Set in southern Ohio, The Devil All The Time is a mult-generational story that follows several characters from the end of World War II to the 1960s. All the families and characters shown in this movie are connected to one another and they have all been impacted by violence and murder in some way or another.
The first part of Antonio Campos’s movie focuses on Willard (Bill Skarsgård) a WWII marine who has to deal with the illness, and later death, of his wife Charlotte (Haley Bennet) while taking care of their son Arvin (Tom Holland). When Arvin becomes an orphan he is sent to live with his grandmother and he is raised together with Lenora (Eliza Scanlen), another orphan girl whose mother was murdered by her bizarre preacher husband who thought he could resurrect the dead. Lenora falls for the new town preacher Reverend Preston (Robert Pattinson) who seduces her and gets her pregnant. Preston blames her for the pregnancy and she kills herself because she doesn’t want to bring shame to her family. Upon learning of his step-sister’s pregnancy, Arvin decides to take law into his own hands, he chooses violence as it’s one of the few things that his father and his life have taught him. There are also a couple of serial killers whose paths intersect with several of the other characters.
It is quite clear just by reading this short summary of the plot that this is not an easy movie to watch. It deals a lot with religion and how people can misinterpret the scriptures and take advantage of their roles and authority.
Its dark themes and disturbing scenes make it seem like a horror movie but it’s not. It never tries to scare its audience nor impress it with special effects, its aim is to tell a complex story involving some well-intentioned people who thought they were doing good and some people who believed they would never have to account for their actions.
As I mentioned earlier there are a lot of gruesome scenes involving violence and death in this movie.

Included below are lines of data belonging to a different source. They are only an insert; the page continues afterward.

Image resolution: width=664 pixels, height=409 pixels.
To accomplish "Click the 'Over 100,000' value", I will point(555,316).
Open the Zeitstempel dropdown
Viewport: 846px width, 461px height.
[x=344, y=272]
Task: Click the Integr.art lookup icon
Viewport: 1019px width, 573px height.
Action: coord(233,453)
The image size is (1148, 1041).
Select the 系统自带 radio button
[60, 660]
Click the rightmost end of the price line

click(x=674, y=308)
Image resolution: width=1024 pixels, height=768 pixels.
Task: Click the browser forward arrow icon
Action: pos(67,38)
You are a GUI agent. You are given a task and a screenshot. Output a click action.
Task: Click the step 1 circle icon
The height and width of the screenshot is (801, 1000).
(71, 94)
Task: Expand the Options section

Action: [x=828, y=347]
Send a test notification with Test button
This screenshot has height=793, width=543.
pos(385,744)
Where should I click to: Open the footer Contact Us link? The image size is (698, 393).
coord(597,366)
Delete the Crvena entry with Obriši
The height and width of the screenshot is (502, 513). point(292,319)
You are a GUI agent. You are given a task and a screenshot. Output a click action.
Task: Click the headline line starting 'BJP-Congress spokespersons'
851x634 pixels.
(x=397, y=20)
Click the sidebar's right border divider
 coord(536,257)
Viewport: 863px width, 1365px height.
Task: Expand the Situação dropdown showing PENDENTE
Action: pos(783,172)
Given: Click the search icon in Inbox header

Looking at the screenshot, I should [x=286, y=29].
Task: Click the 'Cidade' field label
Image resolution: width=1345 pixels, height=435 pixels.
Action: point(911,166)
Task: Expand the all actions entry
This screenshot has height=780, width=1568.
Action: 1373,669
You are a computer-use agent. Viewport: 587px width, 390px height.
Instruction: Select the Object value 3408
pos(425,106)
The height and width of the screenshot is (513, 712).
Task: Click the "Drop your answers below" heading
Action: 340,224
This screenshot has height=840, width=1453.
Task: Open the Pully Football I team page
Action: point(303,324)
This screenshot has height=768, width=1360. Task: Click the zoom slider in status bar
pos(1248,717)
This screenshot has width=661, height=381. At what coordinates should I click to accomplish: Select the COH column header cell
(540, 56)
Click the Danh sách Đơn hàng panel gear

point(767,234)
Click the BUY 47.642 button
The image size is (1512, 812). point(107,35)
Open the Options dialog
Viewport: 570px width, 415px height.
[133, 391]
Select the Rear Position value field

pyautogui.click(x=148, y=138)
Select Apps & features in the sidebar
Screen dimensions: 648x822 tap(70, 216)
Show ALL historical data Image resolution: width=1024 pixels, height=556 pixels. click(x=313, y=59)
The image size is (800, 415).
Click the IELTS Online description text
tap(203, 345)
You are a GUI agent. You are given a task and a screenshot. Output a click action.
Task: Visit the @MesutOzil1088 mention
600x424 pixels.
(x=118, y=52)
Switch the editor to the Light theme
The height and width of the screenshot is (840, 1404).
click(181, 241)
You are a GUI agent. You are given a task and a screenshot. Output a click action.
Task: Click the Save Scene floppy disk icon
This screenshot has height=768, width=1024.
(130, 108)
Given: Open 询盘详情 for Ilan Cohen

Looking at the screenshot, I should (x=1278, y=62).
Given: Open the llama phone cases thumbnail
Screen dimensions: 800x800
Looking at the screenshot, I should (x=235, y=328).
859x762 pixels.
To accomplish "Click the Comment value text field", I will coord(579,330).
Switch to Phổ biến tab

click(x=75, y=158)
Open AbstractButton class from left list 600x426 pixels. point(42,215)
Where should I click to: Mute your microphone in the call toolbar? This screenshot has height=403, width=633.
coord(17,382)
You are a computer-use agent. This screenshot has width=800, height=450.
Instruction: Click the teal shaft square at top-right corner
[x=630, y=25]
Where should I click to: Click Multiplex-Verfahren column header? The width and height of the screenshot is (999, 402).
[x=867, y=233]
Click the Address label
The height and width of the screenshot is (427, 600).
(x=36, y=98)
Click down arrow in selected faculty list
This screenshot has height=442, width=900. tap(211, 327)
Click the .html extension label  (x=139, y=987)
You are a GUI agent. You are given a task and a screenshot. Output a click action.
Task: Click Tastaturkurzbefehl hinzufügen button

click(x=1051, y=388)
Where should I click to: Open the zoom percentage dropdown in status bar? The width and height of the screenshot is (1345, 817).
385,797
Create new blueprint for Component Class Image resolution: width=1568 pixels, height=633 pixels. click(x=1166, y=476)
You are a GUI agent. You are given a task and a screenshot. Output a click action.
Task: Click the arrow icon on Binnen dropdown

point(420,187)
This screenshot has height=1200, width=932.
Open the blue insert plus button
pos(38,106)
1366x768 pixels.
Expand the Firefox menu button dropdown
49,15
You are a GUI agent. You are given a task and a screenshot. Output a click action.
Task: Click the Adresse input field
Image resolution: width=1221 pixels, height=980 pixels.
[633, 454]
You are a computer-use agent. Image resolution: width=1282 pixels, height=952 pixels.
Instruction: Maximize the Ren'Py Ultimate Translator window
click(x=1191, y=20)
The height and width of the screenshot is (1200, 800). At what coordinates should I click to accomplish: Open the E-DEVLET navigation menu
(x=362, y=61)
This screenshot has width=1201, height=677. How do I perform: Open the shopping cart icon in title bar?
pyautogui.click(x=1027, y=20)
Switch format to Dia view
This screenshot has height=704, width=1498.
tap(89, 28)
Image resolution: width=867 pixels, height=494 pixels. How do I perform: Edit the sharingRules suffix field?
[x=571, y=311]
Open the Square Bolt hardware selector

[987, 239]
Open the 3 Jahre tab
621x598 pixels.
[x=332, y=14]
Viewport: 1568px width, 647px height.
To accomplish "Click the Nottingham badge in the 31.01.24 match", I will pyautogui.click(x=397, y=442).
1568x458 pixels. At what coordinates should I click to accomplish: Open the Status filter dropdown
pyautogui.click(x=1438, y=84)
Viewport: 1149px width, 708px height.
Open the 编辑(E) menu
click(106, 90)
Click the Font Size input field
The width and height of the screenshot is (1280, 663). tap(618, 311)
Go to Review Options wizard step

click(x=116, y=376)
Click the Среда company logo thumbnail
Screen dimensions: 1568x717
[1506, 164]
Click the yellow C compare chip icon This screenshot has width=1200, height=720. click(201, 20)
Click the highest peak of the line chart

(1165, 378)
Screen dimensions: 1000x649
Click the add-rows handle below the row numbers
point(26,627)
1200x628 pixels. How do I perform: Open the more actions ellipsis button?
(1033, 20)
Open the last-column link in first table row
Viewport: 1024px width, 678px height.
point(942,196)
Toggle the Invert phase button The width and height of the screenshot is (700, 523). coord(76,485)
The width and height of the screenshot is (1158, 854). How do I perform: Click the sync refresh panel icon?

The female characters who die or get killed are fewer than the male characters which is unusual in a movie that deals with these kind of themes. However, Leonora and her mother Helen (Mia Wasikowska) die by the hand of men they loved and respected. Leonora is not physically killed by Reverend Preston but she wouldn’t have committed suicide if it wasn’t for his rejection. On the other hand, Helen is undeservedly killed by her clearly mental ill husband, he stabs her in the neck and then hopelessly tries to resurrect her, blaming God for what he did.
The serial killer couple is surprisingly not interested in killing women, they just kill men.
The Devil All The Time is without a doubt a #StaunchTestFail but, given the topic it deals with, it could’ve been much worse.